Dr. Bernstein is on the board of the Foundation for International Education in Neurological Surgery (FIENS), headquartered in Chicago. Its mandate is to address the critical lack of trained neurosurgeons in developing countries. It has sent teams to Africa, the Americas and Asia. Health care volunteers pay their own way on these trips. As a result of the Barrick gift, Bernstein notes that he will be able to bring expanded teams on future missions, including more nurses and anesthesiologists.
Aside from the fact that technology is often lacking, language could be a barrier, but Dr. Bernstein insists that communication is not an issue. “We have found ways to communicate without words, interestingly enough.” He admits that in a field that relies extensively on expensive machinery like magnetic resonance imaging, having to do without can be challenging. FIENS also helps facilitate the transfer of equipment to areas that need it, oft en through donations from manufacturers or Western hospitals.
“Our objective is to connect with colleagues thousands of miles, cultures and socioeconomic status away,” he says. Dr. Bernstein prefers to take a hands off approach in the operating room when he is teaching residents, surgeons and nursing staff. “If they simply watch what I’m doing, they won’t learn it. I let them do the surgery while I walk them through it. It’s very much what I do here in Toronto as well.”

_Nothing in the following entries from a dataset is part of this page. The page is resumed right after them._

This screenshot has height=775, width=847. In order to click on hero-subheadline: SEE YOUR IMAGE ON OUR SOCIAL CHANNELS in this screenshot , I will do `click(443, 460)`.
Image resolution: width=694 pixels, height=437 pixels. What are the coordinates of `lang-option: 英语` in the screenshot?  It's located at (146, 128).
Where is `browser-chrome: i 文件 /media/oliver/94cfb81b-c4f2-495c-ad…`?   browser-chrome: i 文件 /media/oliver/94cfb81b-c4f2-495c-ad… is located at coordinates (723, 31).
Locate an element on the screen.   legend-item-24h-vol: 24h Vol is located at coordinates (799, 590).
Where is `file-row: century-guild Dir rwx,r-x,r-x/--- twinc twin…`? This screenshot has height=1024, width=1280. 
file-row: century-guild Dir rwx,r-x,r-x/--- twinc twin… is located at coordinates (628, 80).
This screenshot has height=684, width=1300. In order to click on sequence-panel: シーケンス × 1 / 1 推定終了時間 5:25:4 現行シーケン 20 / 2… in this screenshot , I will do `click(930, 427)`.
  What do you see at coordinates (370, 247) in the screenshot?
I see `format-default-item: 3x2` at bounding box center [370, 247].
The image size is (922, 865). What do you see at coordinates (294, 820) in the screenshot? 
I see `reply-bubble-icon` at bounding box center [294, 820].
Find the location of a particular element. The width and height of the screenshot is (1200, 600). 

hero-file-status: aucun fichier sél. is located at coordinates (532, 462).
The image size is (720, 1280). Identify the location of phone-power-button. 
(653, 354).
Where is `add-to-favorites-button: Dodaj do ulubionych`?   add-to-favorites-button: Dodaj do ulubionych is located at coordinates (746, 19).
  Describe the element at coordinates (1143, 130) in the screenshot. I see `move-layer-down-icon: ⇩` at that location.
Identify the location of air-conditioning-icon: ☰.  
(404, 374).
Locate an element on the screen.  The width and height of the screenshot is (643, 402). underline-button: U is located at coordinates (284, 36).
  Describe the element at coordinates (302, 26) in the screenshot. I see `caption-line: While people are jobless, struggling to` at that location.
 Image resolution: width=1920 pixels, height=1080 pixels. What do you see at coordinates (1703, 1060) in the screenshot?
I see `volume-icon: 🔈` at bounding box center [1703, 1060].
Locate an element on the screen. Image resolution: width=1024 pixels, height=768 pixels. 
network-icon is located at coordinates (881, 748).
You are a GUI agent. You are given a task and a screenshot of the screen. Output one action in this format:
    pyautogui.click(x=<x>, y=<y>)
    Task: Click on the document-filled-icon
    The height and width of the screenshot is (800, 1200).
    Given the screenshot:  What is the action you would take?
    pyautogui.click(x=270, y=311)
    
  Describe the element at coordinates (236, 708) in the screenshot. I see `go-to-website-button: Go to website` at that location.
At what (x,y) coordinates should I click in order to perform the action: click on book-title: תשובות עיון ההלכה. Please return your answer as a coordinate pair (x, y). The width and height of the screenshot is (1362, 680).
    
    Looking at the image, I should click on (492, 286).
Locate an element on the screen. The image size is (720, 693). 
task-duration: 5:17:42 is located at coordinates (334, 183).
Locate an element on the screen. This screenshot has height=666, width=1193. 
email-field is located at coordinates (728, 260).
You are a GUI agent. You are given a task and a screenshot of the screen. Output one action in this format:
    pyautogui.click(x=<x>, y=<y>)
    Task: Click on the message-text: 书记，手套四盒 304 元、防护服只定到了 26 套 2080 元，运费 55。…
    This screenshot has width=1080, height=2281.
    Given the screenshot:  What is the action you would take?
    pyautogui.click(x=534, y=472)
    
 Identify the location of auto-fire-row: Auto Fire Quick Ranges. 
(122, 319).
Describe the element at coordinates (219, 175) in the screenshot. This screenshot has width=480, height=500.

Dr. Bernstein follows up with emails after his departure, and keeps tabs on his foreign colleagues to see if they eventually need refresher training. Now, with the gift to the Toronto Western Hospital, it will be possible for some of these surgeons to receive additional training at Dr. Bernstein’s side in Canada.
In addition to one surgical fellow who will train for a year in Toronto with Dr. Bernstein, the Barrick gift will also allow three to four 10-day visits annually for doctors from developing nations.
“We’re heading back to Africa in the fall, with a group going to Nigeria,” he notes. “This time, we will be able to bring a bigger group, thanks to the Barrick gift.”
Dr. Bernstein concludes, “We often learn as much as our foreign colleagues do. The connections between people are very powerful. My hope would be to change the world and I know my colleagues at the hospital share my gratitude for this gift, which will make so much more outreach possible. I don’t want to touch the life of one or two people,” he explains. “I want to give them what we have and take for granted. I would like to see thousands of people – doctors, nurses and patients – benefit. If I teach a few doctors and then they are able to teach many more and care for perhaps thousands of patients as a result, that’s the ripple effect I’m looking for.”